Так проходили годы Алена средь дневной дремоты, полной грез и ночных сновидений.
Однажды, в осенний день, разразилась большая гроза. Все исполины охали и ворчали; струи дождя, точно копья, пронзали густые сплетенья ветвей; ветер выл и вихрем кружился вокруг седых голов столетних дубов; молодая заболонь стонала, старая рыдала; слышно было, как плакалась старая сердцевина деревьев и многие из них были поражены смертью и пали, убитые наповал, увлекая за собою обломки вершин. Зеленое тело леса лежало изрезанное, покрытое зияющими ранами, и сквозь них проникал в его недра, полные испуганного сумрака, ужасный свет неба.
В этот вечер ребенок увидел изумительную вещь. Гроза ушла уже далеко и снова все стало немо. Казалось, лес наслаждался славным покоем после долгого боя. Когда Ален пошел набрать в свою миску воды из каменистой лужи, он увидел в ней искорки, блестящие, трепещущие, точно смеющиеся в простеньком зеркальце холодным смехом. Сначала он подумал, что это были огненные точки, как те, что блестели в угольной куче: но эти не жгли ему пальцев, бежали из под его руки, когда он пытался их схватить, качались туда и сюда, потом упорно возвращались искриться на то же место. Это были холодные и насмешливые огни. И он видел, как меж ними колыхалось в воде отраженье его лица и его рук. Тогда он поднял глаза кверху.

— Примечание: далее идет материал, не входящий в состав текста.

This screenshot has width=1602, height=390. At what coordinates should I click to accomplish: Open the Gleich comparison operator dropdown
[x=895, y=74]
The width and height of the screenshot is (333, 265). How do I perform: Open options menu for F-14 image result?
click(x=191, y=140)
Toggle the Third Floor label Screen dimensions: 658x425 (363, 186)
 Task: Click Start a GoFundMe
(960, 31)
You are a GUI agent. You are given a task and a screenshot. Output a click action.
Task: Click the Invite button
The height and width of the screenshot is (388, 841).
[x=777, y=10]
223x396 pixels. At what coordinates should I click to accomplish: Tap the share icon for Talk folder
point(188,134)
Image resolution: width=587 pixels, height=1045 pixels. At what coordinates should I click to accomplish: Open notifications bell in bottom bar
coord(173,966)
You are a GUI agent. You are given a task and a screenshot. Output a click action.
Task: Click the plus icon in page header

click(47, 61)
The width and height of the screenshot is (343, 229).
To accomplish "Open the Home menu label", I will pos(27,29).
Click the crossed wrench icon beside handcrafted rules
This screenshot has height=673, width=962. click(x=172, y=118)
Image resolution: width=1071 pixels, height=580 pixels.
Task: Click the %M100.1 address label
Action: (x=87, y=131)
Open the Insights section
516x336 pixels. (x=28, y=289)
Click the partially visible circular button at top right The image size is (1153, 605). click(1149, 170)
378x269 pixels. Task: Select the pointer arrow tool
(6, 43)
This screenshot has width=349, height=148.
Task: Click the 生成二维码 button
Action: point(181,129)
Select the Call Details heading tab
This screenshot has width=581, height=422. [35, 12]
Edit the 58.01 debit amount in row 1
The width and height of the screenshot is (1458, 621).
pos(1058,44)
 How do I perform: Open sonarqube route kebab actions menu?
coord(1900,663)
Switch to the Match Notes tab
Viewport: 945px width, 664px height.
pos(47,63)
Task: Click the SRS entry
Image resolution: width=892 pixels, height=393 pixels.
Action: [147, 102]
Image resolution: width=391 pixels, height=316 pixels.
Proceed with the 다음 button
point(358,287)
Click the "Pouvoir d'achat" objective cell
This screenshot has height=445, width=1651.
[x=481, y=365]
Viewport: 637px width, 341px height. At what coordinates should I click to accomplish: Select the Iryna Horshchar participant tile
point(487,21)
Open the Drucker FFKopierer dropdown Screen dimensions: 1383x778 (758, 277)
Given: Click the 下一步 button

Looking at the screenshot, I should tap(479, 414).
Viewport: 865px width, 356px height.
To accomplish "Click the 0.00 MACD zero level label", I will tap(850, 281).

Сквозь большую рану в листве он увидел лучистую глубину неба. Лес не охранял уж Алена и он почувствовал как бы стыд наготы. Из глубины этого далекого лазурного просвета сияло множество мигающих безжалостных глазок, острых, пронизывающих глазок, мерцающих искорок, колючих лучей. Так Ален узнал звезды и, лишь только он их узнал, ему страстно захотелось иметь их.
Он побежал к бабушке, задумчиво мешавшей уголья. Когда он спросил у нее, почему каменистая лужа отражает столько блестящих точек, дрожащих средь деревьев, бабушка сказала ему:
— Это, Ален, прекрасные небесные звезды. Над лесом есть небо, и те, что живут на равнине, видят его всегда. Каждую ночь Бог зажигает там свои звезды.
— Бог зажигает свои звезды… — повторил ребенок. — А я, бабушка, я мог бы зажигать звезды?
Старая женщина положила на его головку свою жесткую морщинистую руку. Точно один из старых дубов пожалел Алена и ласкал его своей толстой потрескавшейся корой.
— Ты слишком мал. Мы все слишком малы. Только Бог один умеет зажигать ночью свои звезды.
И дитя повторило:
— Бог один умеет зажигать ночью свои звезды…
С тех пор обычные игры Алена стали тревожней. Болтовня леса перестала казаться ему невинной. Он уж не чувствовал себя в безопасности под кружевным покровом папоротников. Его удивляла вечная подвижность солнечных пятен, рассеянных на мху. Ему надоело жить в зеленой и темной тени. Ему захотелось другого света, не только чешуйчатых переливов ящерицы, не только угрюмого блеска грибов, не только красного сверканья тлеющих угольев. Перед сном он ходил к луже глядеть на бесконечный мерцающий смех неба. И желанья его всей силой своей влекли его прочь из этой мрачной темницы буков, дубов и вязов, за которой снова были буки, дубы и вязы, и снова деревья, деревья и глухая чаща. И его гордость была затронута словами старухи:
— Бог один умеет зажигать ночью свои звезды.
— А я? — думал Ален. — Если б я пошел на равнину, если б я был под этим небом, что над деревьями, не мог бы я тоже зажечь мои звезды? Да, я пойду! я пойду!
Ничто больше не радовало его в этом лесу. Лес осаждал Алена точно недвижное полчище, в котором он был заключен, точно в несокрушимой, безвыходной тюрьме, со стражами-деревьями, неусыпно следящими за ним; они множились, чтоб схватить его, вытягивали свои гигантские, несгибаемые руки, вырастали перед ним грозные, громадные, ужасные, немые, вооруженные огромными, суковатыми дубинами, строили на каждом шагу непреодолимые плетеные баррикады, искали его своими цепкими враждебными пальцами; лес, казалось, ненавидел все, что не было им, ревниво охраняя свое темное сердце. Скоро он залечил все свои жестокие язвы, перевязал все причиненные ему грозою раны, сквозь которые проникал свет, и опять уснул сном своей глуби. И лужа средь камней снова стала темной, и бесхитростное зеркальце уж больше не отражало лучистого смеха неба.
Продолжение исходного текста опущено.